晚間見老宿外歸。遂去問訊。老宿怪訝。遂問童子云。何誰教儞。童子云。堂中某上座。老宿喚其僧來問。上座傍家行脚。是甚麼心行。這童子。養來二三年了。幸自可憐生。誰教上座。教壞伊。快束裝起去。黃昏雨淋淋地。被趂出。
法眼云。古人恁麼。顯露些子。家風甚怪。且道。意在於何。
昔有一行者。隨法師。入佛殿。行者向佛吐唾。法師云。行者少去就。何以唾佛。者云。將無佛處來。與某甲唾。法師無對。
仰山代法師。但唾行者。待他有語。却向他道。還我無行者處來。
昔有僧。到曹溪。時守衣鉢僧。
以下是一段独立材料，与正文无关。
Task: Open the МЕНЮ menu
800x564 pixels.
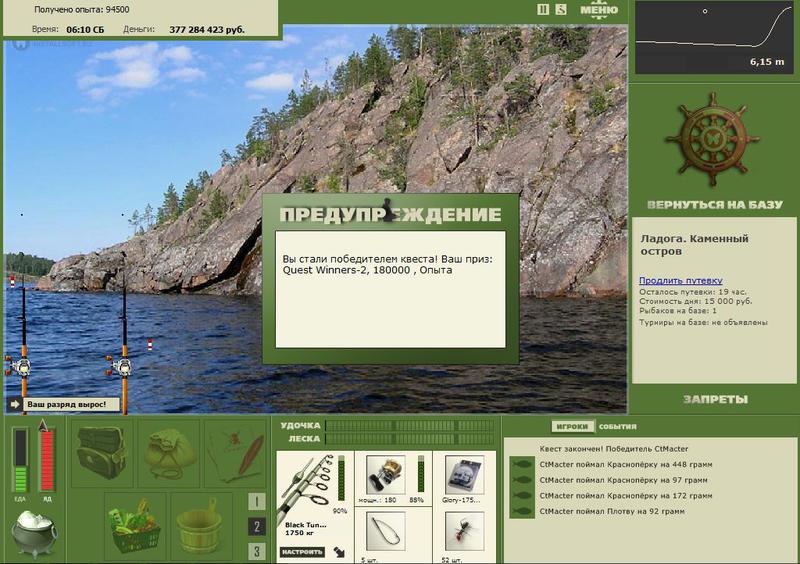Action: [599, 10]
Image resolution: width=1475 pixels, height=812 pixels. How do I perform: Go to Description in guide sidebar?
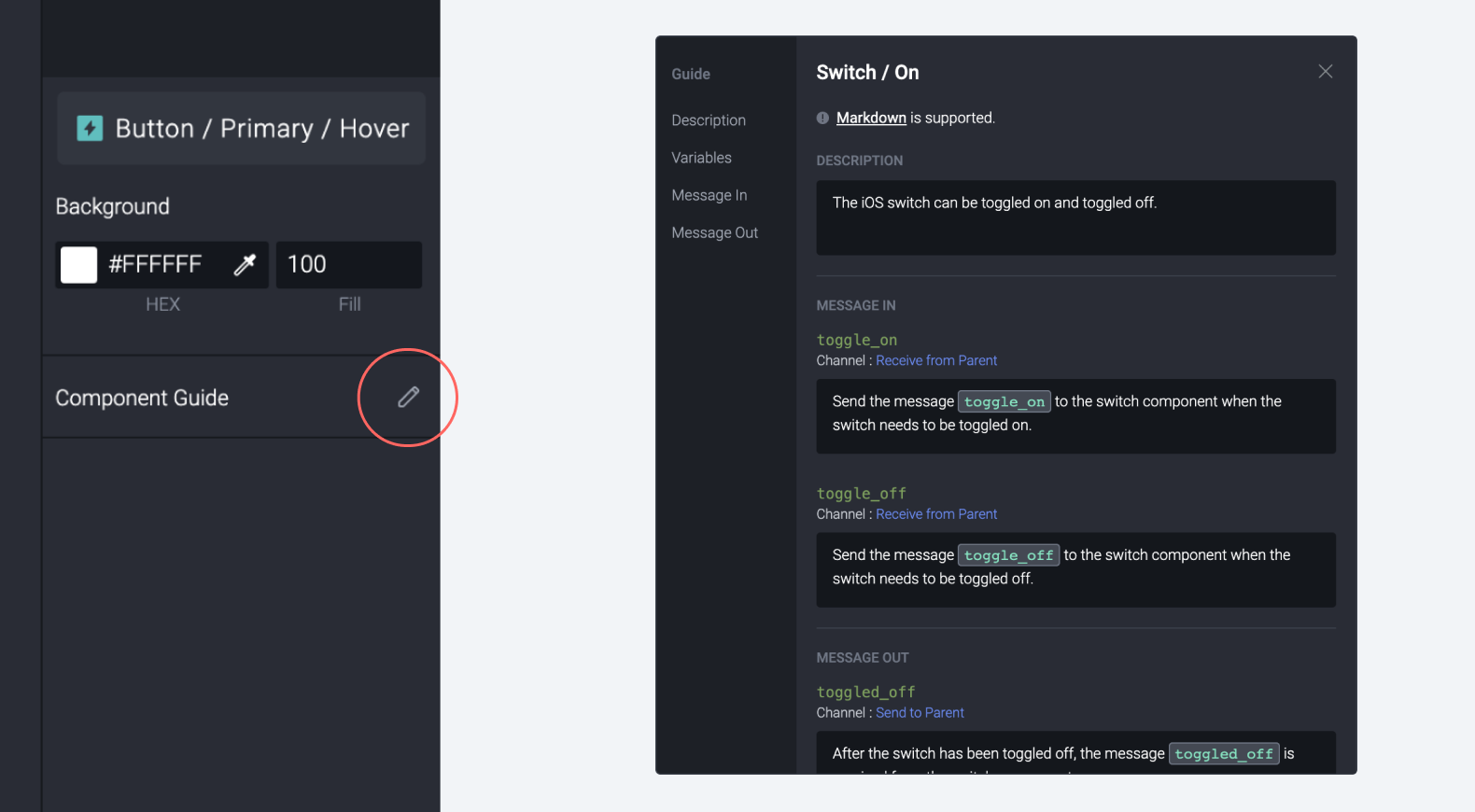tap(709, 120)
提起衣云。此是大庾嶺頭。提不起底。僧云。為甚麼。在上座手裏。僧無對。
雲門云。彼此不了 又云。將謂是師子兒。
昔有一僧。去覆舡。路逢一賣鹽翁。僧問。覆舡路。向甚麼處去。翁良久。僧再問。翁云。儞患聾那。僧云。儞向我道甚麼。翁云。向儞道覆舡路。僧云。翁莫會禪麼。翁云。莫道會禪。佛法也會盡。僧云。儞試說看。翁挑起鹽籃。僧云難。翁云。儞喚這箇。作甚麼。僧云鹽。翁云。有甚麼交涉。僧云。儞喚作甚麼。翁云。不可更向儞道是鹽。
昔有婆子。供養一庵主。經二十年。常令一二八女子。送飯給侍。一日令女子。抱定云。正恁麼時如何。主云。枯木倚寒巖。三冬無暖氣。女子舉似婆。婆云。我二十年。只供養得箇俗漢。遂遣出。燒却庵。
昔有一僧。參米胡。路逢一婆住庵。僧問。婆有眷屬否。云有。僧云。在甚麼處。云山河大地。若草若木。皆是我眷屬。僧云。婆莫作師姑來否。云汝見我。是甚麼。僧云。俗人。婆云。汝不可是僧。僧云。婆莫混濫佛法好。婆云。我不混濫佛法。僧云。汝恁麼。豈不是混濫佛法。婆云。儞是男子。我是女人。豈曾混濫。
昔南泉典座。辨兩分食。詣園。管待園頭。食時展鉢次。忽有念佛鳥鳴。園頭乃敲枕頭一下。鳥又鳴。頭又敲一下。鳴既住。園頭云。會麼。座云。不會。頭又敲一下。